In doing so, it provides a useful overview of how school libraries deliver on the rights of the child. This blog looks at the key links between these two documents. With it, we hope, school library advocates will be able to use references to the Convention to strengthen their arguments!


The Right of Access to Information: Article 13 of the Convention stresses that the rights included in Article 19 of the Universal Declaration of Human Rights – the right to freedom of expression, including freedom to seek, receive and impart information and ideas of all kinds – also apply to children.

The School Library Manifesto has a similar focus on free access, underlining that ‘access to services and collections should be based on the United Nations Universal Declaration of Human Rights and Freedoms, and should not be subject to any form of ideological, political or religious censorship, or to commercial pressures’.


The Right to Relevant Content: Article 17 includes provisions on the right of children to access relevant content, especially that ‘aimed at the promotion of his or her social, spiritual and moral well-being and physical and mental health’.

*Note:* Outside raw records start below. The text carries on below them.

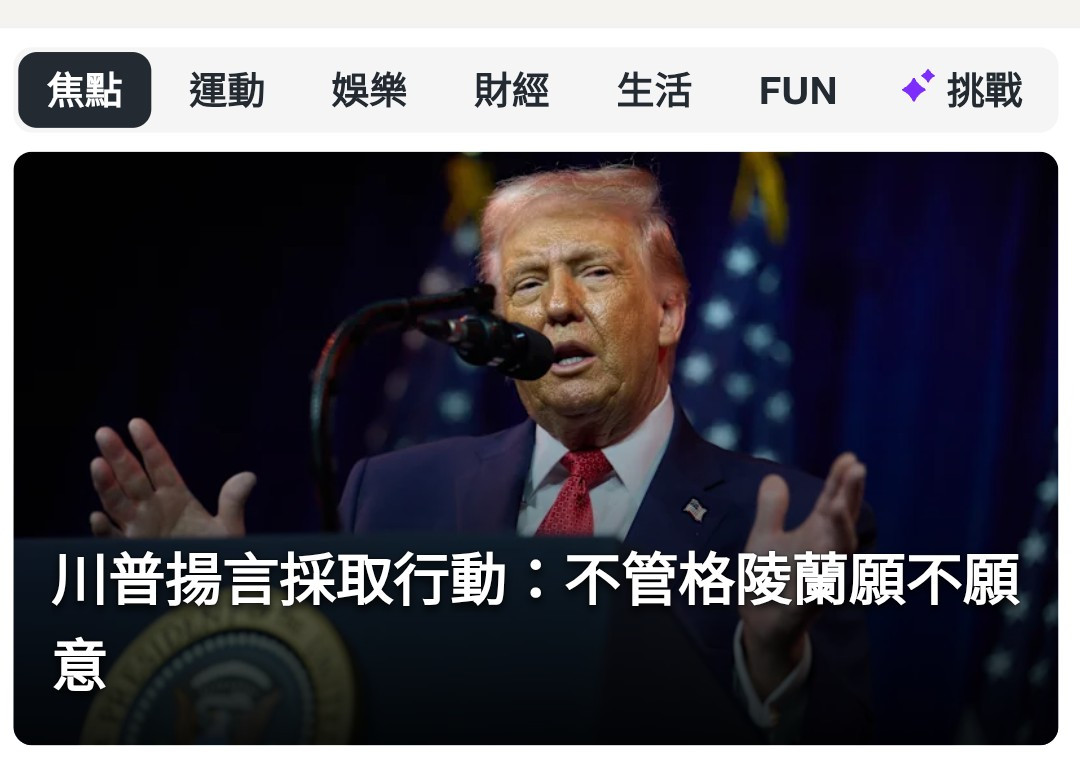The width and height of the screenshot is (1080, 762).
Task: Select the 焦點 tab
Action: tap(85, 90)
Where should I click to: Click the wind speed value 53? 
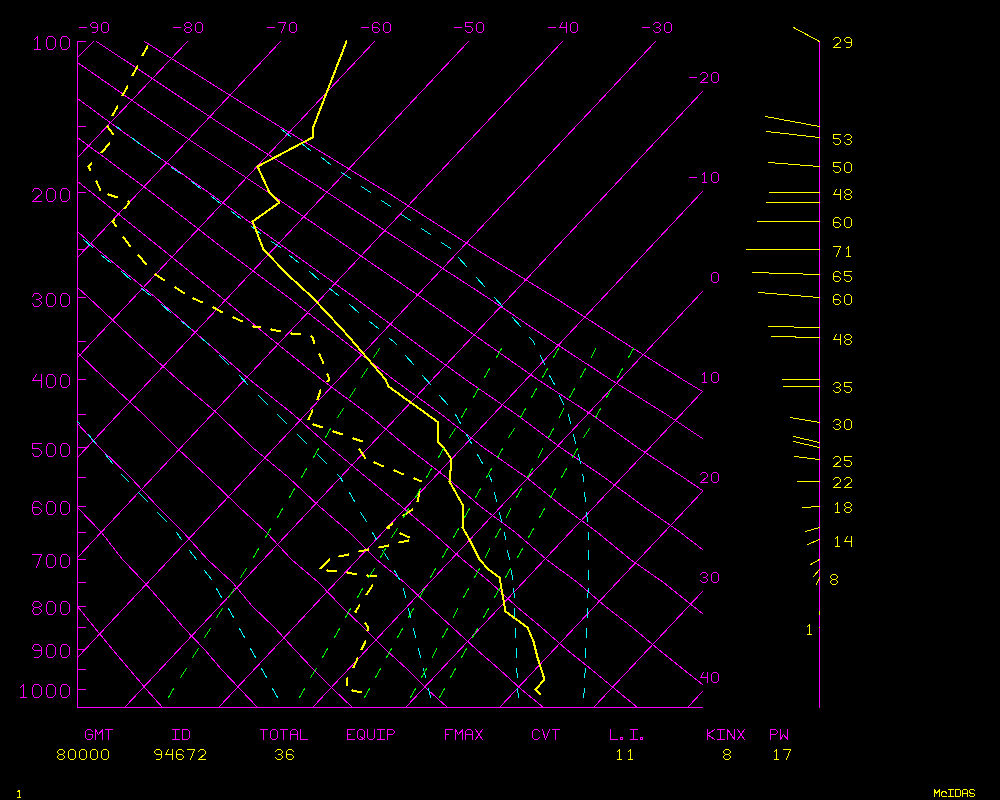click(x=842, y=140)
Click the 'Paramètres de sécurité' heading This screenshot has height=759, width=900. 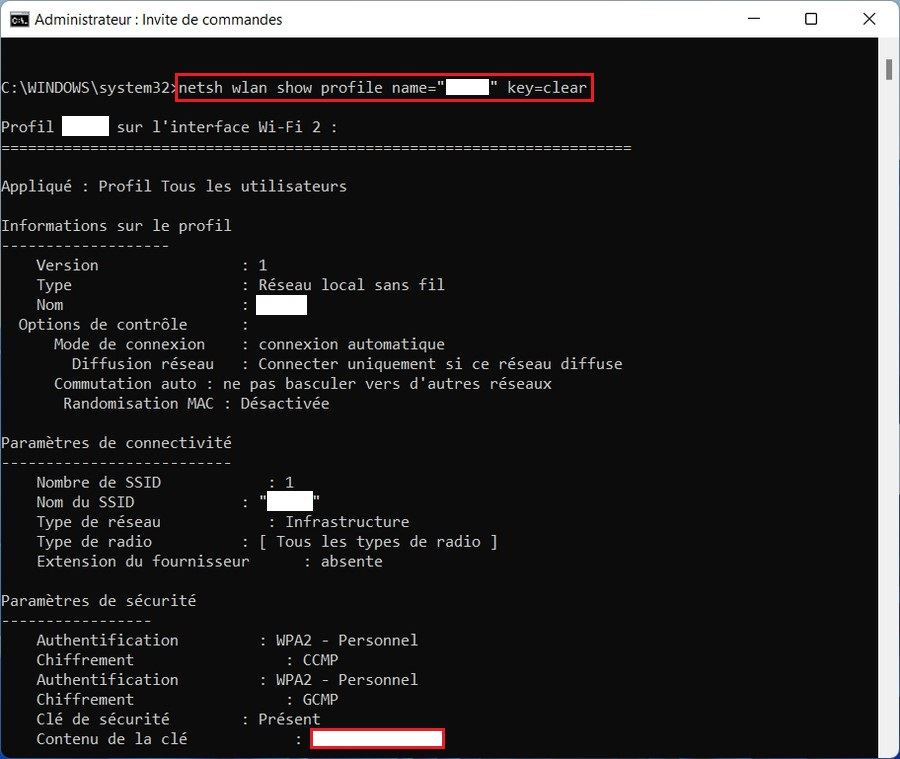[98, 600]
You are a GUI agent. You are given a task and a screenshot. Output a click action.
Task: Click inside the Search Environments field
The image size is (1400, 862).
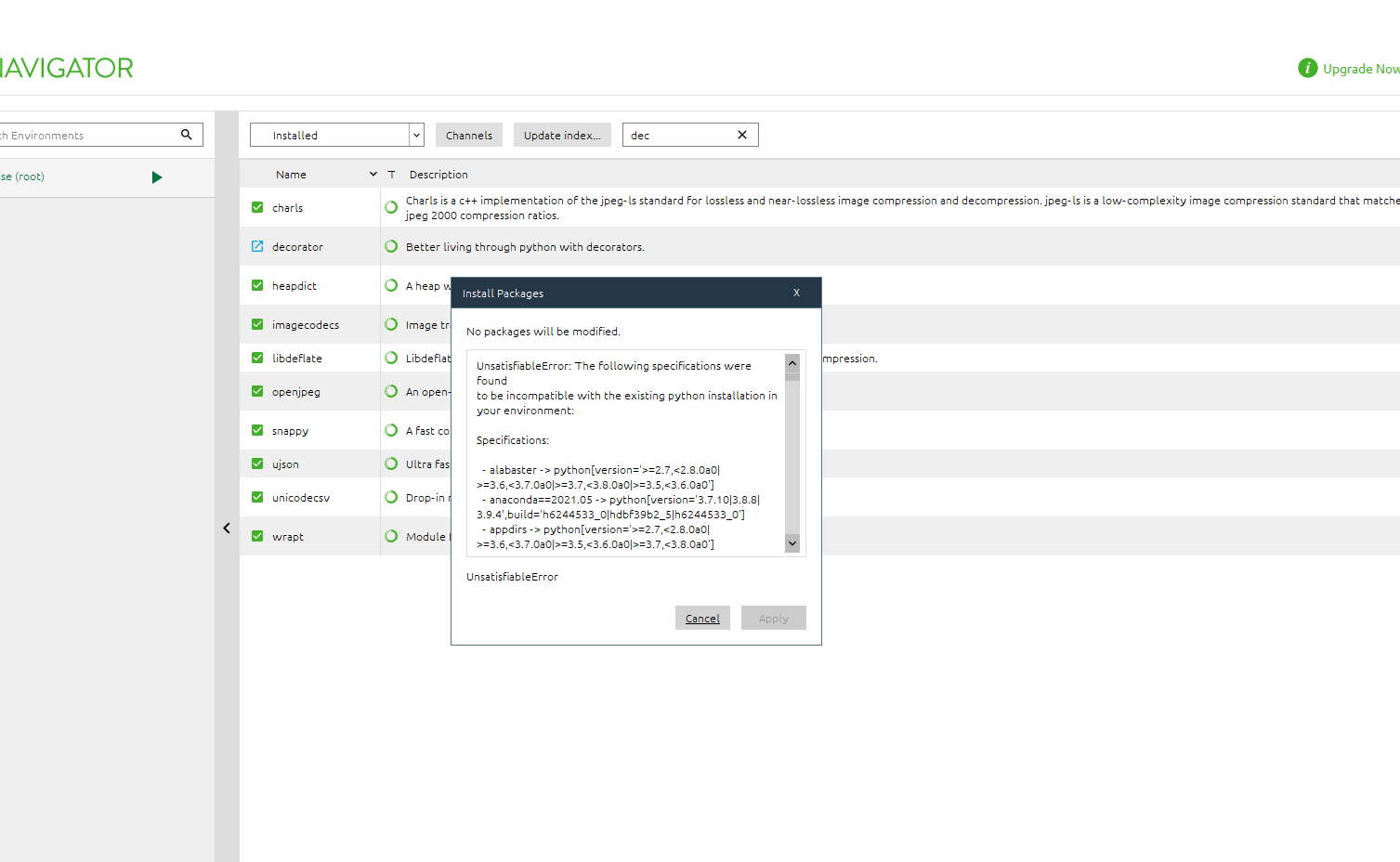[93, 134]
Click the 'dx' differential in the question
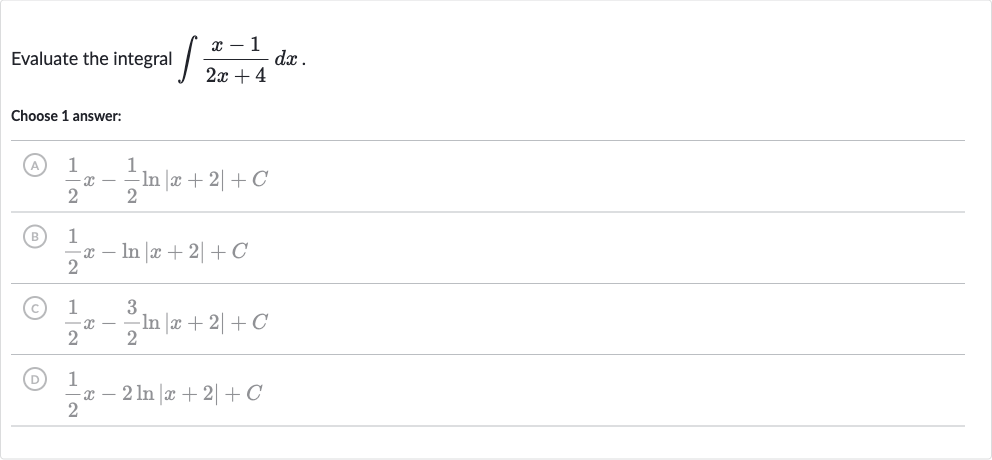This screenshot has width=992, height=460. tap(287, 59)
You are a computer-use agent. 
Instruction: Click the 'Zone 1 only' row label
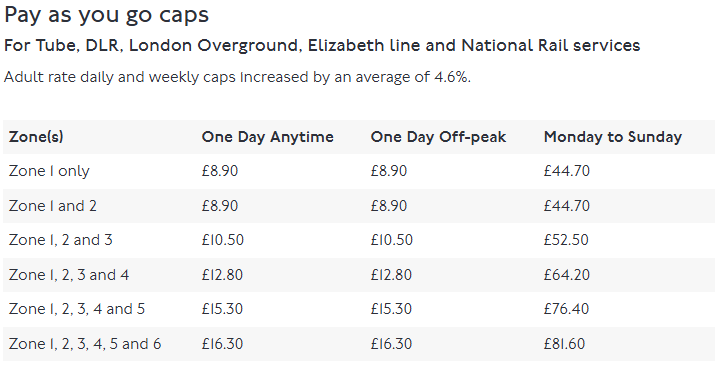[x=49, y=171]
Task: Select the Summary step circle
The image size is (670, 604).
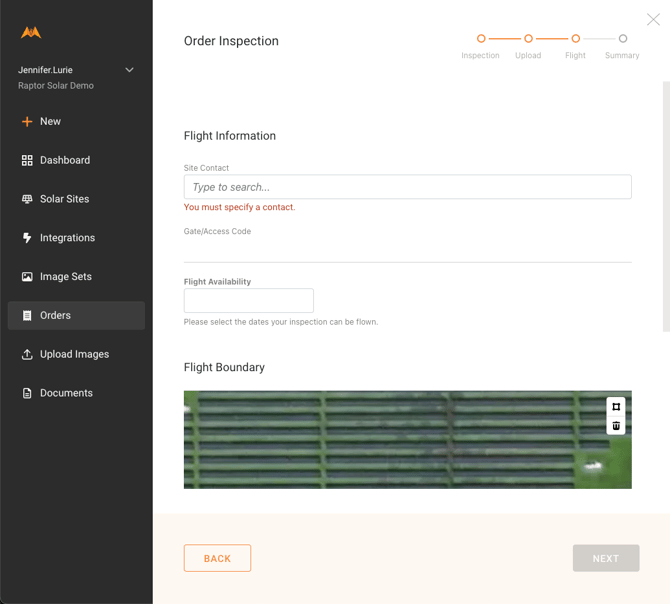Action: pyautogui.click(x=622, y=39)
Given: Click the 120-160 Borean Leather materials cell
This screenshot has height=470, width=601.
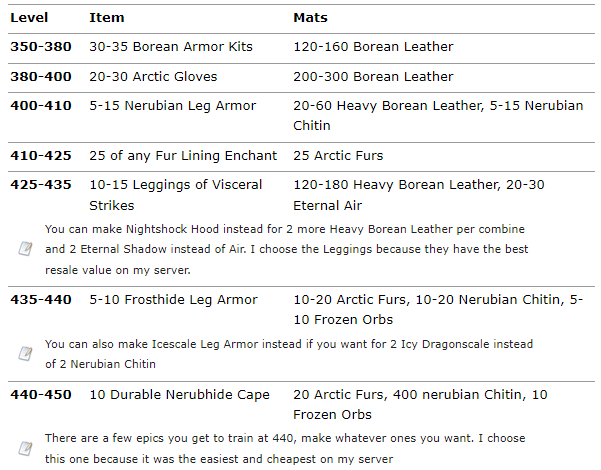Looking at the screenshot, I should pos(373,47).
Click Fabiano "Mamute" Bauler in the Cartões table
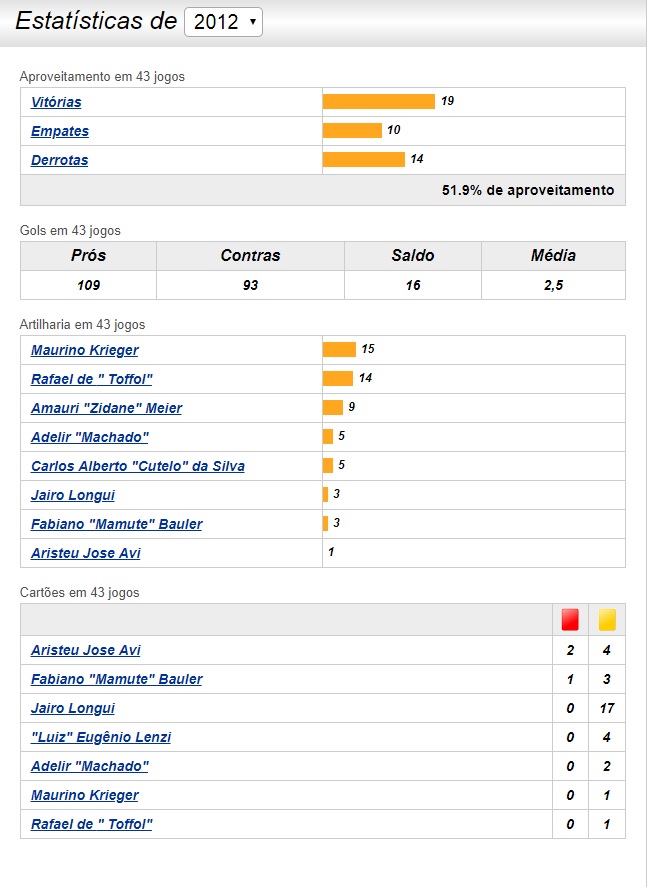The height and width of the screenshot is (887, 653). point(116,679)
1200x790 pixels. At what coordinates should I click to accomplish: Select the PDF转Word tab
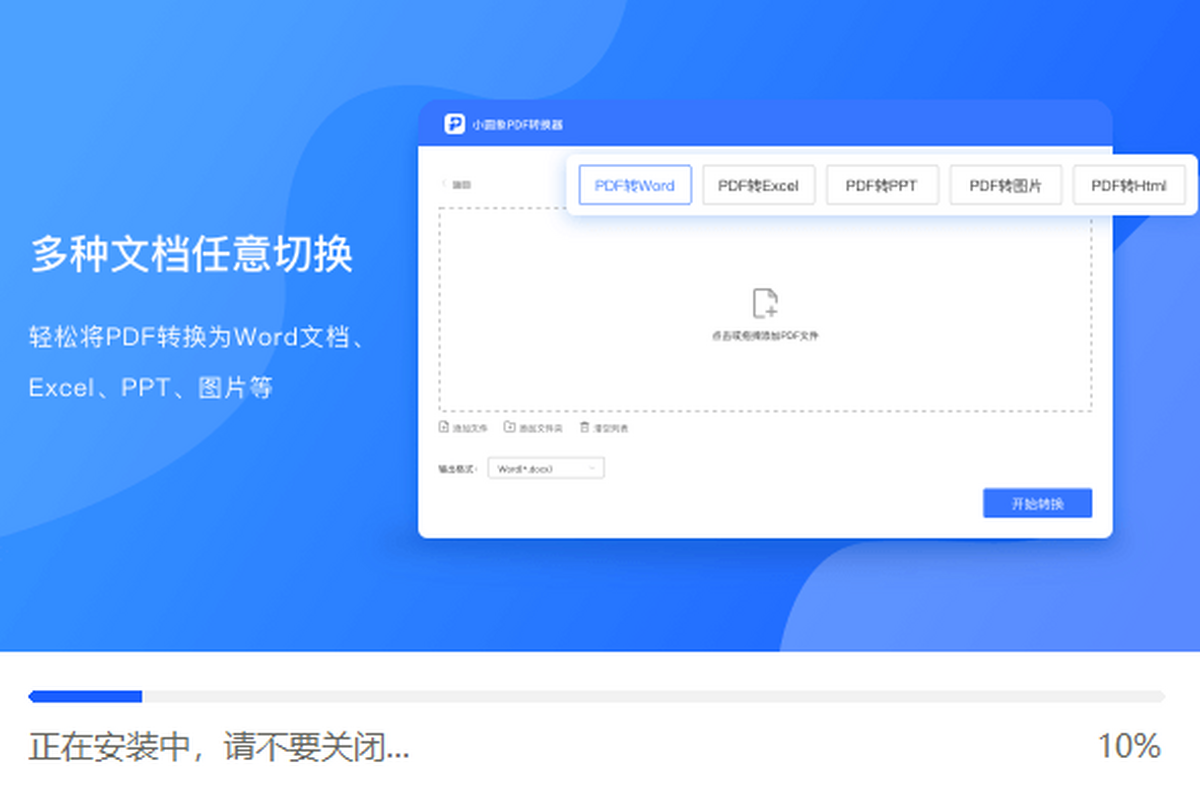click(x=635, y=185)
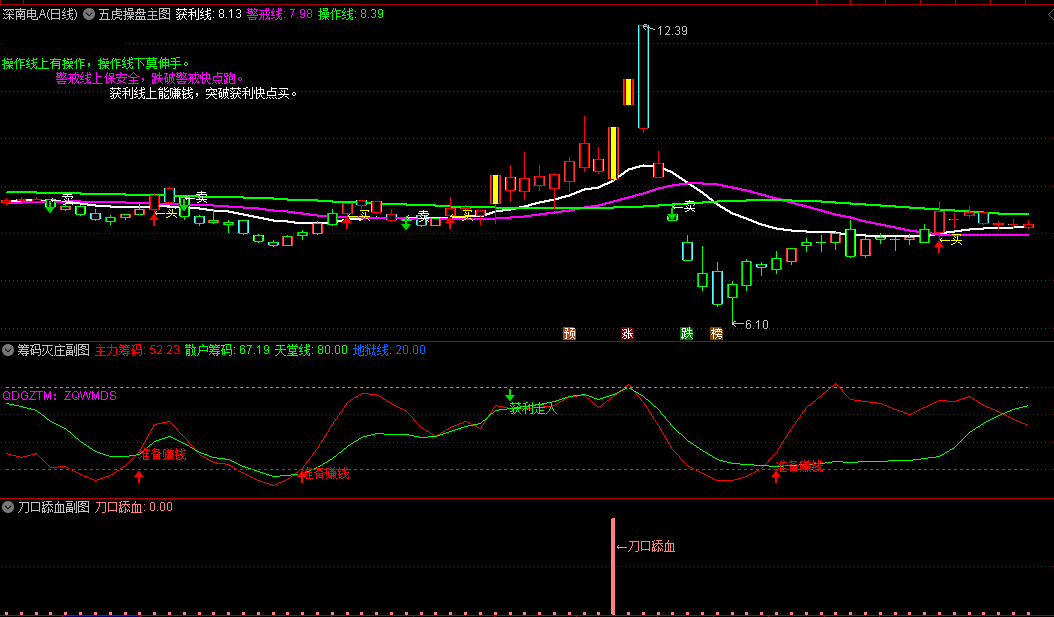The height and width of the screenshot is (617, 1054).
Task: Click the 预 forecast icon below the chart
Action: [x=570, y=333]
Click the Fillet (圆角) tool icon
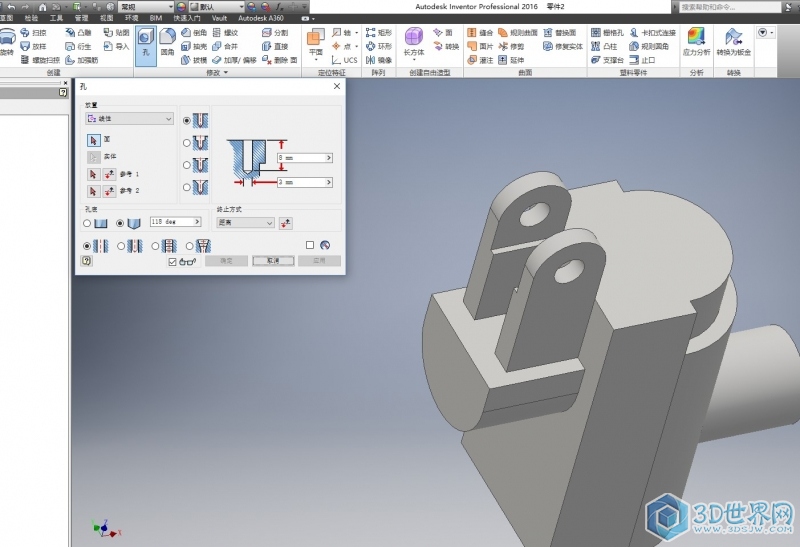This screenshot has height=547, width=800. [x=168, y=46]
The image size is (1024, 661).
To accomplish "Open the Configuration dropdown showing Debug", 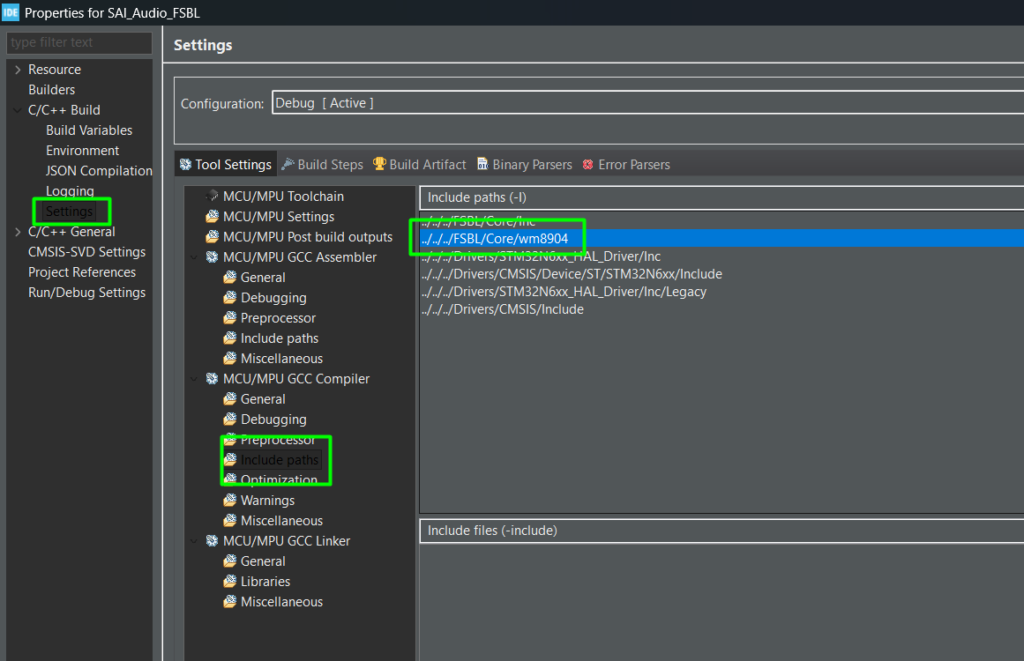I will click(646, 103).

It sets out an obligation on signatories to encourage the production and dissemination of books and materials focused on children, as well as international cooperation to accelerate this.

School libraries clearly here play a major complementary role in ensuring that this production actually ends up in front of children, especially given that there are relatively few parents who can afford to buy all of the books that children need to read to develop a high level of literacy.

The School Library manifesto is clear about this role, noting that ‘library staff support the use of books and other information sources, ranging from the fictional to the documentary, from print to electronic, both on-site and remote’.

Indeed, they do more than just provide access. As the Manifesto sets out, they help children access materials in a way that ‘complement[s] and enrich[es] textbooks, teaching materials and methodologies’.


The Right to Education: Articles 28 and 29 of the Convention set out the right to education, on the basis of equal opportunity. It covers the right to primary, secondary and tertiary education, as well as vocational information and guidance. It also underlines the importance of international cooperation to facilitate access to scientific and technical knowledge, as well as universal literacy.

The Convention makes it clear that education should promote ‘the development of the child’s personality, talents and mental and physical abilities to their fullest potential, and of ‘respect for human rights and fundamental freedoms’.


Again, this intersects strongly with the roles of school libraries as set out in the Manifesto, including:

  • working with students, teachers, administrators and parents to achieve the mission of the school’;
  • supporting and enhancing educational goals as outlined in the school’s mission and curriculum’; and
  • proclaiming the concept that intellectual freedom and access to information are essential to effective and responsible citizenship and participation in a democracy’.


The Right to Culture: Finally, Article 31 stresses that children have a right to rest and leisure, and to ‘participate freely in cultural life and the arts’. Signatories should ‘encourage the provision of appropriate and equal opportunities for cultural, artistic, recreational and leisure activity’.

School libraries provide an excellent means of achieving this, as key venues for accessing and engaging with culture, and developing creativity. As the Manifesto sets out, school libraries ‘provide access to local, regional, national and global resources and opportunities that expose learners to diverse ideas, experiences and opinions’, and ‘offering opportunities for experiences in creating and using information for knowledge, understanding, imagination and enjoyment’.


Clearly these are primarily legal texts, and only have an effect when they are followed up with laws and resources at the national and local levels.

What is clear, however, is that when school libraries are able to operate along the lines envisaged in the School Library Manifesto, they can make a real contribution to realising the goals of the Convention on the Rights of the Child.